Traditional acrylic denture teeth for the all on 4 or implant prosthesis.

This was once our only choice and works ok for people if they are not clenchers, grinders, or hard on their teeth in general.


  • Cheapest materiel available
  • Easy to replace and fix
  • Standardized shapes and sizes to choice from
  • In use for decades so we know a lot about them, which means people have experience with them and we know their weaknesses and strengths


  • Don’t look as nice
  • Don’t last as long (wear down faster)
  • Break out easier

Image of teeth material options acrylic teeth

Modern nano composite denture teeth for the all on four or implant prosthesis

These are the modern line of denture teeth and there is little reason not to be switching to these except cost. Phonares are one popular brand.


  • Reasonably priced
  • Easy to replace and fix
  • Esthetically they are very nice in my opinion.
  • Standardized sizes
  • Can bond to it and fix in the mouth


  • Break out easier

Image for tooth material options nano composite.

Porcelain teeth for all on four implant prosthesis

This is basically traditional crown and bridge dental work that happens to be on dental implants.


  • Holds up extremely well
  • Can look beautiful
  • Can customize however want.


  • Difficult and expensive to do well
  • If breaks, expensive and difficult to repair (unless do individual teeth)

Image for tooth material options porcelain

Zirconia teeth for your all on 4 implant prosthesis.

The newest porcelain in dentistry that is extremely strong.


  • Strongest material we have that is tooth color.
  • Holds up extremely well
  • Can look beautiful but takes some skill
  • Can customize however want.


  • If breaks, expensive and difficult to repair (unless do individual teeth)
  • Makes a loud clicking sound when you have top and bottom teeth same (this is the only reason that zirconia against zirconia may not be the absolute best)
  • Is the mode of failure now with the implants?

Images of tooth material options zirconia.

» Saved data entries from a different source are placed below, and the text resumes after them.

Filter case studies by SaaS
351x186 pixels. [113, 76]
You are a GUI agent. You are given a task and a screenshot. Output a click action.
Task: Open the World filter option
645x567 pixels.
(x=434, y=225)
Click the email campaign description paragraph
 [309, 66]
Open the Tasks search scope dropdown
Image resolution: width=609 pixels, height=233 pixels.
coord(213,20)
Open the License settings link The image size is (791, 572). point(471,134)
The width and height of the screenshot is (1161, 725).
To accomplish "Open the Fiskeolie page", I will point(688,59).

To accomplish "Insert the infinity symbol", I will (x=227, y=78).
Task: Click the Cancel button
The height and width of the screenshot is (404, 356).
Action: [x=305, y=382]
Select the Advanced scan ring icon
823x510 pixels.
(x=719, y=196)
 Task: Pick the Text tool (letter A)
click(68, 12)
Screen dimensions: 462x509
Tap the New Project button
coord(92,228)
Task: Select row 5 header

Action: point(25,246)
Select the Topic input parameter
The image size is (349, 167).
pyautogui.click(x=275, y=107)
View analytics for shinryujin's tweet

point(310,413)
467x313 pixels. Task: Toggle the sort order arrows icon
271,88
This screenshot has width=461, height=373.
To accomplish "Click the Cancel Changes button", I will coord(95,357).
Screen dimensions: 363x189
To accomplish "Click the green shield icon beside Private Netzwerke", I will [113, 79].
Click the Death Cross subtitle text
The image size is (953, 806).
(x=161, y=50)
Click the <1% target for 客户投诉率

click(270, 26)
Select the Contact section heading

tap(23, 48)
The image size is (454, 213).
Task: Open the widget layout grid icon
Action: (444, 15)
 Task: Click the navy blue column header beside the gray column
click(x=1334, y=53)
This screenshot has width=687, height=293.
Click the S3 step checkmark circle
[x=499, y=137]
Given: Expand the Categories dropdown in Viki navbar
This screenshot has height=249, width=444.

Factors in choosing tooth material for your all on 4

How hard you are on your teeth, what the opposite teeth are, how esthetic you want it to be and how much money you are willing to spend on the teeth are the main options I consider.

  • Cost – porcelain and zirconia cost more
  • Esthetics – most are pretty good, but porcelain can be amazing
  • Longevity – porcelain and zirconia probably last the longest
  • Experience of dentist and lab technician
  • What the opposing jaw is
  • Dental habits
  • Type or prosthesis

My preference for teeth selection for an all on 4

My person preference for restoring an all on 4 or any implant prosthesis changes depending on several factors but a prosthesis with individual teeth is most ideal in my mind. Tooth material selection for me would be zirconia on top and nano-composite denture teeth on the bottom. The nano-composite act as our fail safe system and act as shock absorbers to a minor extent.

Tooth material options – Individual teeth vs single unit for your implant prosthesis

Individual teeth are much more expensive but better long term because if something ever happens to a tooth we can simply change it out and give you a new one without having you give up all your teeth for several weeks. This option is not given very often because it is more difficult. I actually prefer it and try to make the cost not that much more than a prosthesis that is one unit.